Abstract

Introduction: The combination of aspirin and P2Y12 receptor antagonist is the standard antiplatelet therapy after percutaneous coronary intervention (PCI). Previous trials reported that prasugrel reduced the risk of ischemic events, but increased bleeding events compared to clopidogrel. Hypothesis: The prognostic impact of low-dose prasugrel (3.75 mg/day), which the dose was determined by phase II trial, is different from that of clopidogrel, depending on patient’s bleeding risk. Methods: This study is a subanalysis from the TWINCRE registry that is a multicentral prospective cohort including patients who underwent PCI. We analyzed 1,001 patients who received the combination of aspirin and prasugrel or clopidogrel after PCI. The primary endpoint was a composite of major bleeding event and major adverse cardiovascular and cerebrovascular events (MACCE) including any death, acute coronary syndrome, stent thrombosis, stroke and heart failure hospitalization.
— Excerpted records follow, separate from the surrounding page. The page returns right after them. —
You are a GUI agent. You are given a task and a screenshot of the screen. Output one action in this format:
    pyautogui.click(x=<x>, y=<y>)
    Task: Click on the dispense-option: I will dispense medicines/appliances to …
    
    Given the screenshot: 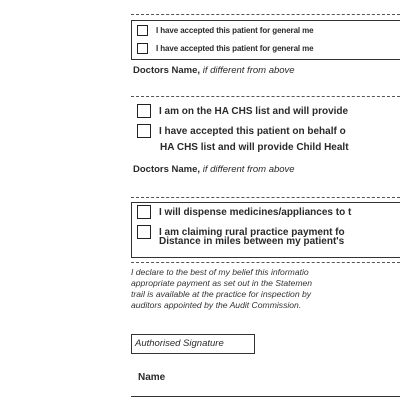 What is the action you would take?
    pyautogui.click(x=244, y=212)
    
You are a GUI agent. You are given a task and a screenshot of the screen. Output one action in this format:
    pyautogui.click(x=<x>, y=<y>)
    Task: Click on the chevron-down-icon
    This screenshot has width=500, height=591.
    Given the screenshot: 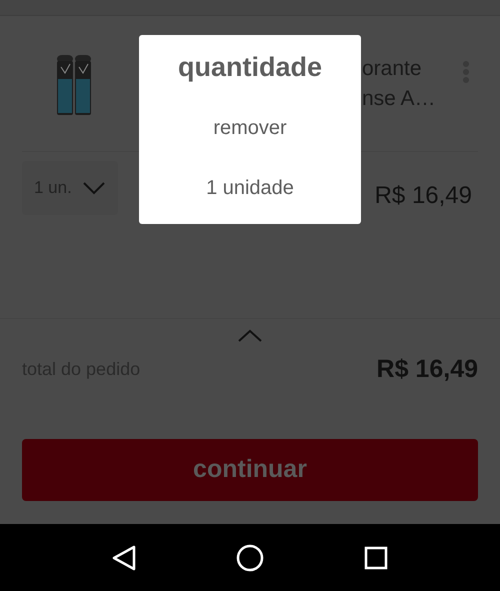 What is the action you would take?
    pyautogui.click(x=94, y=188)
    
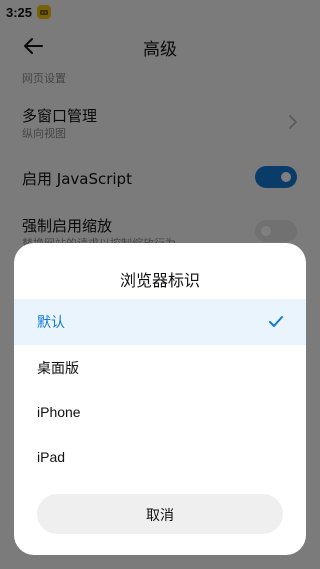  What do you see at coordinates (160, 280) in the screenshot?
I see `dialog-title: 浏览器标识` at bounding box center [160, 280].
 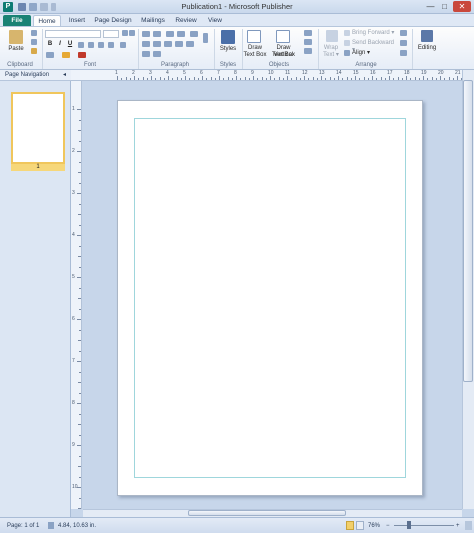 I want to click on draw-text-box-label-1: Draw, so click(x=255, y=48).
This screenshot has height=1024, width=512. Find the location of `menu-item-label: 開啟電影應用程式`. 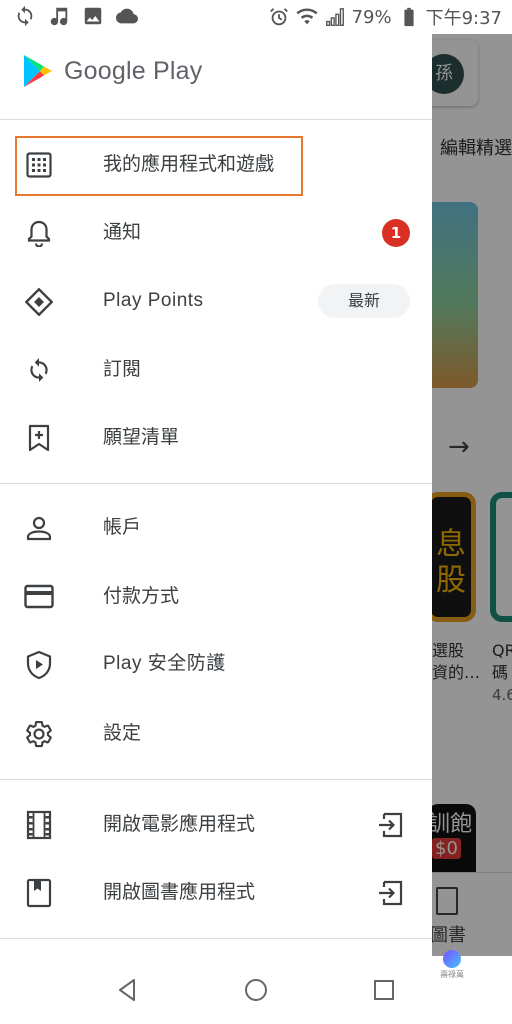

menu-item-label: 開啟電影應用程式 is located at coordinates (180, 824).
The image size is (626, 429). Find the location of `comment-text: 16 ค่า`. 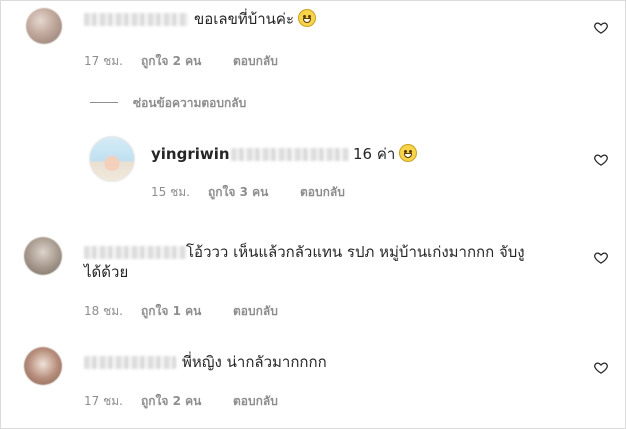

comment-text: 16 ค่า is located at coordinates (386, 154).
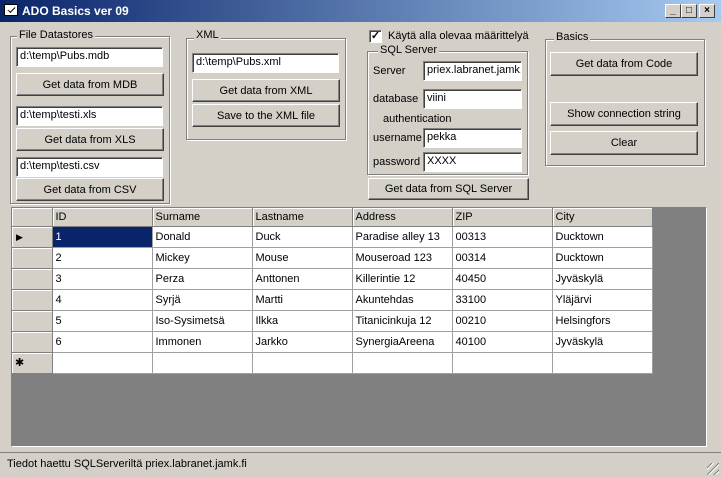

Results: There were 490 patients with high bleeding risk (HBR) and 511 patients with low bleeding risk (LBR), based on ARC-HBR criteria. In HBR patients, the Low-dose prasugrel group had significantly lower rates of MACCE (Log-rank, p=0.003) and the composite endpoint than the Clopidogrel group (p=0.001). While, in LBR patients, there was no significant difference in rates of MACCE or the composite endpoint between the groups (p=0.76, p=0.15, respectively), and a higher rate of major bleeding event in the Low-dose prasugrel group (p=0.002). With Cox proportional hazards analysis, low-dose prasugrel has still retained the superiority to clopidogrel regarding with the composite endpoint in HBR patients, even after adjusting with diverse covariates (hazard ratio: 0.33, 95% confidence interval: 0.16-0.65). Conclusion: In the multicenter cohort study in Japan, low-dose prasugrel showed a long-term prognostic superiority to clopidogrel only in HBR patients undergoing contemporary PCI.